Most American history buffs are familiar with images of the swastika in the skies over New York City, but those were the days just prior to World War Two when the United States was, at least on paper, neutral towards the National Socialist government in Berlin. Yet as the New York Post reported today, the Crooked Cross has again made itself known in the Big Apple.
This go-round has nothing to do with flammable Deutschländer airships or with homegrown Yankee Doodle Dummkopfs who actually believed George Washington was America’s first fascist.

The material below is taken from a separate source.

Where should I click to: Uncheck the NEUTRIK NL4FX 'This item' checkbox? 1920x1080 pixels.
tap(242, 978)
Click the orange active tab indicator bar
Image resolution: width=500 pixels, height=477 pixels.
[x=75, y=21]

The airborne banner was sponsored by a group known as the Raëlians, a pseudo-religion founded in the hippy-trippy 1970s by race-care enthusiast and journalist Claude Vorilhon, who now wants to be known simply as “Raël.”
The banner promotes the website ProSwastika.org, where Vorilhon and his followers seeks to rehabilitate the misunderstood symbol. According to Raëlian spokesman Thomas Kaenzig, “It’s very important to reclaim it and explain to the public that this symbol has a beautiful origin.” Kaenzig also believes the swastika was first given to our ancient ancestors a few million years ago, courtesy of visiting space aliens.
Vorilhon claims he met in 1973 with an extraterrestrial race called the Raëlians, who eventually enlightened him with the wisdom of the ages. Vorilhon was also tasked by his alien overlords with preparing the human race for their eventual return. To further solidify his credibility, he claims that two years later the Raëlians whooshed him off to a distant planet for a series of personal pow-wows with the likes of Buddha, Moses, Mohammad, and Jesus Christ.
As correctly noted on ProSwastika.org, the symbol actually predates Hitler and the Nazis. A talisman of success and prosperity for Hindus, Buddhists and Jains, the swastika transcends many of the world’s cultures and religions. Also popular among many of the American Indian tribes, the swastika signaled the Hopi propensity to roam hither and yon and was a sacred symbol to the Navajos, who considered it essential to their healing rituals.
The bent emblem has also been found globally, such as from a window on the Via Rita Rosani Jewish Synagogue in Verona, Italy (constructed in 1864) to an ancient Shinto Shrine in Yamanakako, Japan to a 1916 all-girls Canadian ice hockey team aptly named The Edmonton Swastikas.